4. Listen to your body
There are always trendy diets and there always will be. We are all different and unique, what's healthy for someone may make another ill. Try an elimination diet and figure out what foods work with your body and what foods don't. Learning what healthy foods work best for you is the best thing you can do for your health.

5. Work though issues in your life
The reason you may be eating sugar and junky foods may have an emotional root cause. If you're masking something in your life with feel good foods, working through it may be the key to a healthier life. I truly believe that many of us self medicate with foods and then end up addicted. It's a slippery slope that so many of us find ourselves in. If you focus on your health from a holistic approach and give your mental health some much needed love and attention you many find making healthy choice that much easier.

6. Be kind to yourself
If you fall off the bandwagon and eat a box of cookies that's ok! Just hop right back on the horse and go back to your healthy habits. Don't use it as an excuse to eat a bunch more junk. Don't beat yourself up, it happens to the best of us. The other day after a very long week I ate half a container of dairy free ice cream. I was falling into the trap that we all fall into from time to time (tired, stressed and wanting some sugar). The key is to just start right back on that healthy lifestyle.

7. Use distraction
You know those times like after dinner when the food cravings hit hard, this is the perfect time for distraction. Sign up for a yoga class, go for a walk with a friend, or schedule an activity. You'll be distracting yourself through the craving plus you'll be getting exercise. It's a win win!
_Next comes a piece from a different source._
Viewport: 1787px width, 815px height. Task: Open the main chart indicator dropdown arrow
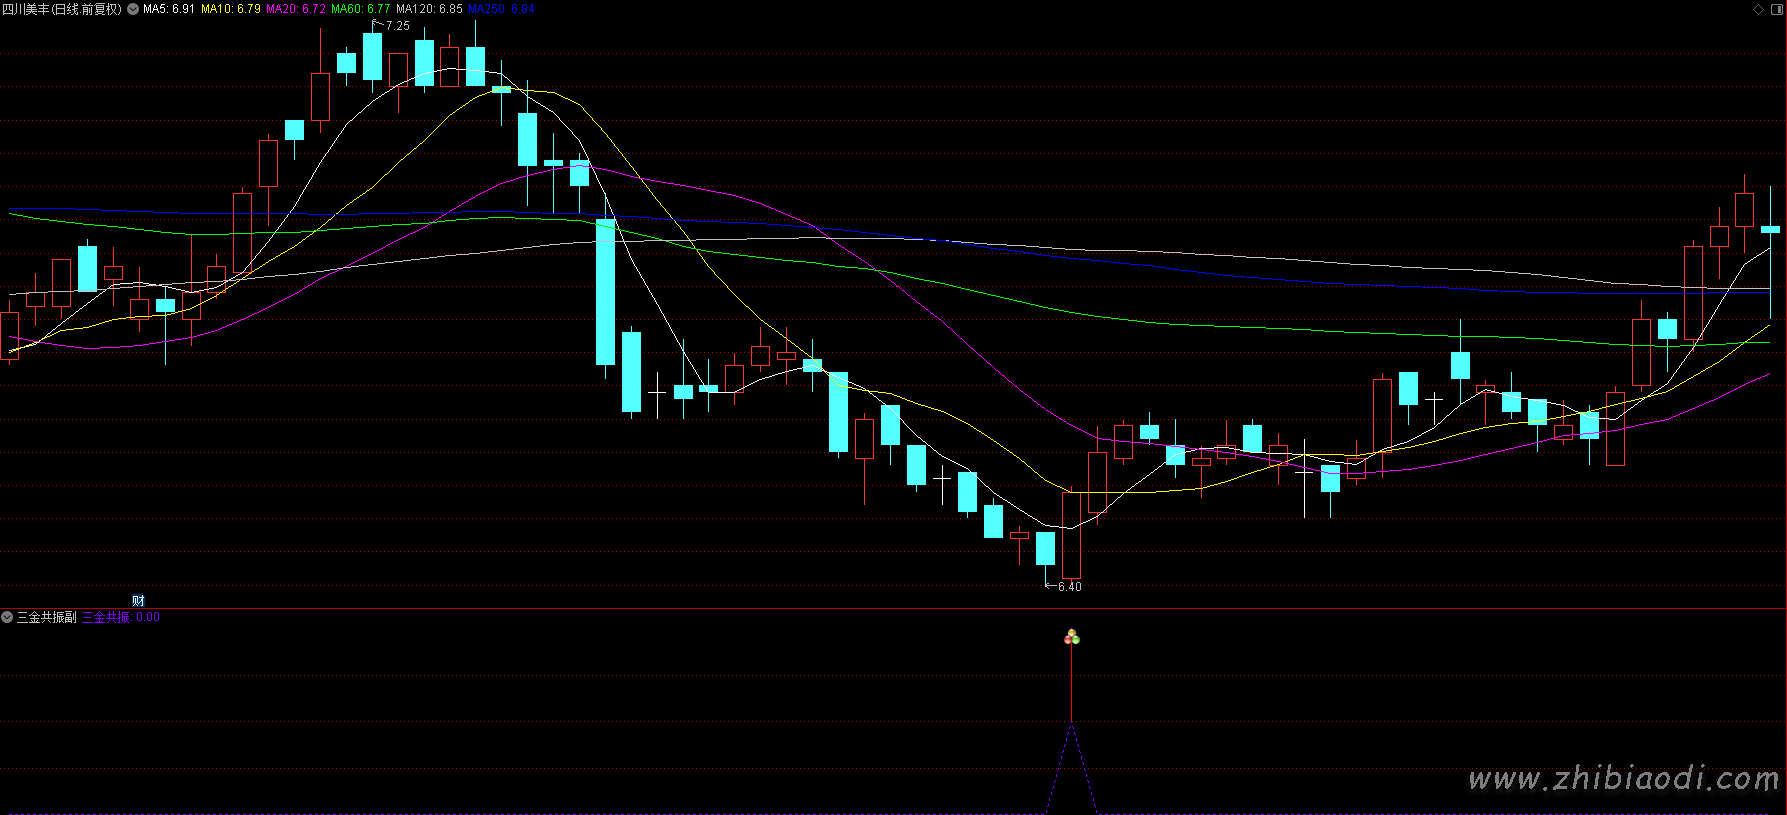[133, 9]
8. Focus on adding healthy foods in not eliminating unhealthy ones
Obviously you have eliminated these food groups for a reason. I'm not saying restrictive diets aren't necessary for some to live healthy lives. What i'm saying is focusing on adding more nutritious foods to every meal is just as important as eliminating what's making you sick.   

Sure it isn't going to be easy and there will be so many bumps along the way. As I like to say, choose your hard. Being unhealthy leads to chronic illness (or exacerbates the one you have) and that's hard. So start small and before you know it a healthy lifestyle will become a part of your routine. Healthy living is a life long journey full of ups and downs and like most things in life it will be hard. You will make mistakes, you'll fall back into old habits here and there, but you'll learn what works for you and the benefits you see will give you all the motivation you need.